A arbitragem é uma espécie de justiça privada. Em vez de levarem seus conflitos para a Justiça comum, as empresas optam por resolvê-los em uma câmara de arbitragem, na qual árbitros escolhidos por sua especialidade no assunto, ou pela profissão de advogados, vão dar uma solução ao caso. O processo é parecido ao da Justiça comum, com advogados representando as duas partes, réplica, tréplica, perícia e testemunhas, mas em um processo mais ágil. Ao ser encerrado o caso, no entanto, não cabe recurso.
De acordo com Lima, a maioria dos casos nos quais a arbitragem é utilizada envolve compra e venda de empresas. Ao assinarem um contrato, as companhias já podem optar pela resolução de conflitos pela arbitragem, ou ela também pode ser escolhida depois, no aparecimento do problema. Também é possível levar para esse âmbito um processo do Judiciário. Quando ela é a opção na assinatura do contrato, pode ser definido quantos árbitros vão atuar, a sede da arbitragem, que pode ser no País ou exterior, o idioma usado e o direito aplicado, etc.
Atualmente existem várias câmaras de arbitragem que atuam no Brasil, entre as mais conhecidas estão a própria Câmara Internacional de Comércio (ICC), o Centro de Arbitragem e Mediação da Câmara de Comércio Brasil-Canadá, a Câmara de Conciliação e Arbitragem da Fundação Getúlio Vargas (FGV) e Câmara de Conciliação, Mediação e Arbitragem Ciesp/Fiesp. As empresas costumam escolher as câmaras segundo o caso, já que algumas acabaram se especializando, como é o caso da FGV, que atua muito com o setor de energia.
Segundo Lima, um dos motivos pelos quais o uso da arbitragem cresceu nos últimos anos no Brasil foi a morosidade do Judiciário. Outra vantagem dela, de acordo com o especialista, é a flexibilidade, que permite o deslocamento de toda a equipe da arbitragem para determinado local em caso de necessidade, e a confidencialidade, o que é adequado, por exemplo, para casos de saída de um advogado de uma sociedade, em que se coloca na mesa, por exemplo, quanto se cobra dos clientes, entre outras informações sigilosas.

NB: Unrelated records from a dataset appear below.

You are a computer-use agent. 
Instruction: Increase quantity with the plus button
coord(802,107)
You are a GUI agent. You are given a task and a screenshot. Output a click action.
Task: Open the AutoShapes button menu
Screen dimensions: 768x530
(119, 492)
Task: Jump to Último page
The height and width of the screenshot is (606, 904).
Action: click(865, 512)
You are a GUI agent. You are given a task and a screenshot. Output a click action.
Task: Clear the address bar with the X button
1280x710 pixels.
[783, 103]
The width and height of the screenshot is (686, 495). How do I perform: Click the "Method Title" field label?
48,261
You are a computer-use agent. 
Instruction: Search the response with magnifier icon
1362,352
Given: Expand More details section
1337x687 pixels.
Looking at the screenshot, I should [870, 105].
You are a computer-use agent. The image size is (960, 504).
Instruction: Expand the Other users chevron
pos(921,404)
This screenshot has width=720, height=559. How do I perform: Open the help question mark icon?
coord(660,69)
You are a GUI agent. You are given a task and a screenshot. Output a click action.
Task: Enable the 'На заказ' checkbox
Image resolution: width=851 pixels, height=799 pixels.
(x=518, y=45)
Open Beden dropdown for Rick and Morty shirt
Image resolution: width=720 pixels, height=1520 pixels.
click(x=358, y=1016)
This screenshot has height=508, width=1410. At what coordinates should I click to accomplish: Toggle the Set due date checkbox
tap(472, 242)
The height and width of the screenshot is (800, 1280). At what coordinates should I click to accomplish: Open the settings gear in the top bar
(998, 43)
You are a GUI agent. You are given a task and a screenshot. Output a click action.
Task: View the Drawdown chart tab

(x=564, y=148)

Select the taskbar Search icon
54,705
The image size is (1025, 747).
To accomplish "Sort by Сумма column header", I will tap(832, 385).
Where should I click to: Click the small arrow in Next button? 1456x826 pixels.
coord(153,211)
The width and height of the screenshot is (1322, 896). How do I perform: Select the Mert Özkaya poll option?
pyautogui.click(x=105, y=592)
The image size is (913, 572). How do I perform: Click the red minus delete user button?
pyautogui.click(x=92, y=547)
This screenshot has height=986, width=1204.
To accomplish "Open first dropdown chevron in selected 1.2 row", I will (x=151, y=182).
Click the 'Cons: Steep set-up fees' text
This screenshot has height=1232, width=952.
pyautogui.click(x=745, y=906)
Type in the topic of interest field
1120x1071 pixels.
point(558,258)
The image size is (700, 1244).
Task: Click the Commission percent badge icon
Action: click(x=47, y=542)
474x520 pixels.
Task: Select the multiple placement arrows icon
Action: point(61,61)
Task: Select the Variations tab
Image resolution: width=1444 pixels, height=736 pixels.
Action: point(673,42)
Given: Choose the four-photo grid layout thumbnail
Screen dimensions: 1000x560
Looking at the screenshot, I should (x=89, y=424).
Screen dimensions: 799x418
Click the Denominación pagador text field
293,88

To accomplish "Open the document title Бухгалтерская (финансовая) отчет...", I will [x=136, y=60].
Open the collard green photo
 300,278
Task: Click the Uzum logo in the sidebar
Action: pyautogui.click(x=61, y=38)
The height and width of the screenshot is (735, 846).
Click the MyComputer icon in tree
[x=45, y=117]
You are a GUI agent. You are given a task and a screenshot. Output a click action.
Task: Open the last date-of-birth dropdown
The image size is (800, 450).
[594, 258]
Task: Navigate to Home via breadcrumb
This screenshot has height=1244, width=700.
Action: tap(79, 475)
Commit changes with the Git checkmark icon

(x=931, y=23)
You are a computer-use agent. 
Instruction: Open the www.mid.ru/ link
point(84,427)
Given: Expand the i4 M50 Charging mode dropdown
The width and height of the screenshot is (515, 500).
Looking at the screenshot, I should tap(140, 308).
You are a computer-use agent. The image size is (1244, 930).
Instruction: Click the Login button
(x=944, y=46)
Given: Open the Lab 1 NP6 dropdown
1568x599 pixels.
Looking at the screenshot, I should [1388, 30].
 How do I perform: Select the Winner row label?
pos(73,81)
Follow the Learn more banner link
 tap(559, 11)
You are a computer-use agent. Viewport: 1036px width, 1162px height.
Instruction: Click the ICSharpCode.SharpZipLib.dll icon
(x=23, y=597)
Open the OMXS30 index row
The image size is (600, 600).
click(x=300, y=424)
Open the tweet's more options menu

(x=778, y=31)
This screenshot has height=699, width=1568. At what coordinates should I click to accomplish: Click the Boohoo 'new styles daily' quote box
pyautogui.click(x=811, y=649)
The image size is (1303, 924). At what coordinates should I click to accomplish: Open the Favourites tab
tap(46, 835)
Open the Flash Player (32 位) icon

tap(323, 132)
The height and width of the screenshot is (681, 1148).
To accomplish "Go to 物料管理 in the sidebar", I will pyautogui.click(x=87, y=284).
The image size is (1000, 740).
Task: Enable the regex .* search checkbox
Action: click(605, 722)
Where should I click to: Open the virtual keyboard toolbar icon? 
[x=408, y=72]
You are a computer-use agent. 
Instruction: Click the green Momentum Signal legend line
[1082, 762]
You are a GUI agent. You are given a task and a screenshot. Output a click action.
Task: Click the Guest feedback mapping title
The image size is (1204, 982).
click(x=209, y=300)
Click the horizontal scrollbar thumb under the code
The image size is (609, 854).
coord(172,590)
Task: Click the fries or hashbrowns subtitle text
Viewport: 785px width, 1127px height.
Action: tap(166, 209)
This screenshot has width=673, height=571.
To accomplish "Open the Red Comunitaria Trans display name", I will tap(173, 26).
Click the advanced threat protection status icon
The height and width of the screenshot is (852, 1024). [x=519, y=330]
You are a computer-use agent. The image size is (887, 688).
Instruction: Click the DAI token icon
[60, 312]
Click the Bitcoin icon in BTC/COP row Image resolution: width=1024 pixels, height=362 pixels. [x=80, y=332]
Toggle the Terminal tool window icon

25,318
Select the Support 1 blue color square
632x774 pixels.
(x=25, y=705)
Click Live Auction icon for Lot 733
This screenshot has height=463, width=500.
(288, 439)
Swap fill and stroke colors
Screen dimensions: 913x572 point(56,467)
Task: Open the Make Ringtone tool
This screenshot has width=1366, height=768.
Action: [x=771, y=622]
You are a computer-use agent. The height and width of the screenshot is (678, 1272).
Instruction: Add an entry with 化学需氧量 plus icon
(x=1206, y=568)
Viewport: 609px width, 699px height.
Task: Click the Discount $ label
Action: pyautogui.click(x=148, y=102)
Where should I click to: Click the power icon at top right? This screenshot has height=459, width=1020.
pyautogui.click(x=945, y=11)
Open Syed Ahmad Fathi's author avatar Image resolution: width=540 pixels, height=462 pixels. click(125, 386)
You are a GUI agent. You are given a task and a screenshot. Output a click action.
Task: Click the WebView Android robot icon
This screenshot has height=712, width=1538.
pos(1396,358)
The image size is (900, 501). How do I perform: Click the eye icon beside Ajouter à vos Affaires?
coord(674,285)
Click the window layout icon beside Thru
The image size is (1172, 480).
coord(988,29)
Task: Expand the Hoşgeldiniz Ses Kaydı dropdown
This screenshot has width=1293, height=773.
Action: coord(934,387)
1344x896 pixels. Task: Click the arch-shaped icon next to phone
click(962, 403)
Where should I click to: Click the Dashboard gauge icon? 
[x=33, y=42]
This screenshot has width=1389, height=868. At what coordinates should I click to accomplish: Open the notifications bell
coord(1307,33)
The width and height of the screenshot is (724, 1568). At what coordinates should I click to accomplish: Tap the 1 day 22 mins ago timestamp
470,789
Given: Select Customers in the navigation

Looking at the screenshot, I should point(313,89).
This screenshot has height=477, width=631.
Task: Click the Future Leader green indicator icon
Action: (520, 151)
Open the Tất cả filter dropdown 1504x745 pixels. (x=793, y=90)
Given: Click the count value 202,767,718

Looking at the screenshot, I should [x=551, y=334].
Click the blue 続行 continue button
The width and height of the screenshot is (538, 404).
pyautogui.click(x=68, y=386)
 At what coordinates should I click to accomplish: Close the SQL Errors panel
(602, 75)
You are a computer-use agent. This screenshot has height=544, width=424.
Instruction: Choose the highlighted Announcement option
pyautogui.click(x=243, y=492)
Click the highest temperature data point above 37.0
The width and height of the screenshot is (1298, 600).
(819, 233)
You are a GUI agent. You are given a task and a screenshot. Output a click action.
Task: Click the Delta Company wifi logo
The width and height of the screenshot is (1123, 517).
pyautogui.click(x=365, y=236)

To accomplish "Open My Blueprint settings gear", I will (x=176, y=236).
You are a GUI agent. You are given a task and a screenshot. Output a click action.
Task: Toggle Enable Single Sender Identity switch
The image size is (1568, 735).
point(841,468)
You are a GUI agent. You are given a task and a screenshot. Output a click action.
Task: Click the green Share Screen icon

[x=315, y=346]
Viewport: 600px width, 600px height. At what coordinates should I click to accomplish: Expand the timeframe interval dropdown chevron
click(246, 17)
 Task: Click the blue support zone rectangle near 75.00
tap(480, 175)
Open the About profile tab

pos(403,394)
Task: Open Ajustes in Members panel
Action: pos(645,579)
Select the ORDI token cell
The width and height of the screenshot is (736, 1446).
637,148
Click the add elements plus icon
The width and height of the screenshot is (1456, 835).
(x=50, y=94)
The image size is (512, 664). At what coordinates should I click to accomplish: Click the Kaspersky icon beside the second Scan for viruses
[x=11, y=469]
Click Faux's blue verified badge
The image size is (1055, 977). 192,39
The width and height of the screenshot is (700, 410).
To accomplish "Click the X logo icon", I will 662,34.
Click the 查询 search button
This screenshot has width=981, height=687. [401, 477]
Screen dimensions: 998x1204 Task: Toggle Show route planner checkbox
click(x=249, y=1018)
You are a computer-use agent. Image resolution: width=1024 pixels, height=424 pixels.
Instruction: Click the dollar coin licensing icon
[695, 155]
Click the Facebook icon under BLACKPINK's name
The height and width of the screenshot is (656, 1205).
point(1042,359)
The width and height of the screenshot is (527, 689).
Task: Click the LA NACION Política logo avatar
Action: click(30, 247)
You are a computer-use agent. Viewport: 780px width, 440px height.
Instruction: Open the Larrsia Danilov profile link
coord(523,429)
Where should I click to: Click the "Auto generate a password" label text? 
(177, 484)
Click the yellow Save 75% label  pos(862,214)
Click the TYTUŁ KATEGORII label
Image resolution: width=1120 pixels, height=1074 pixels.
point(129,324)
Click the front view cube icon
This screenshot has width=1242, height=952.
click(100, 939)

O advogado alertou quanto a questões que devem ser bem examinadas e definidas nos contratos para que não gerem conflitos depois, entre elas o ajuste de preços, omissão de informações por parte do vendedor de uma empresa, indenização por quebra das declarações e garantias, a obrigação de não competição pelo vendedor da empresa e levantamento de quantias depositadas para casos de contingências.
A palestra foi aberta pelo presidente da Câmara Árabe, Marcelo Nabih Sallum, e pelo ex-diretor Mário Rizkallah, responsável pela organização de eventos do gênero. Teve a condução também do diretor da área jurídica, William Adib Dib Júnior, além da participação de outras lideranças da entidade, como o diretor geral Michel Alaby, o diretor tesoureiro Nahid Chicani e o membro do conselho de orientação Antonio Sarkis Jr, ex-presidente da entidade.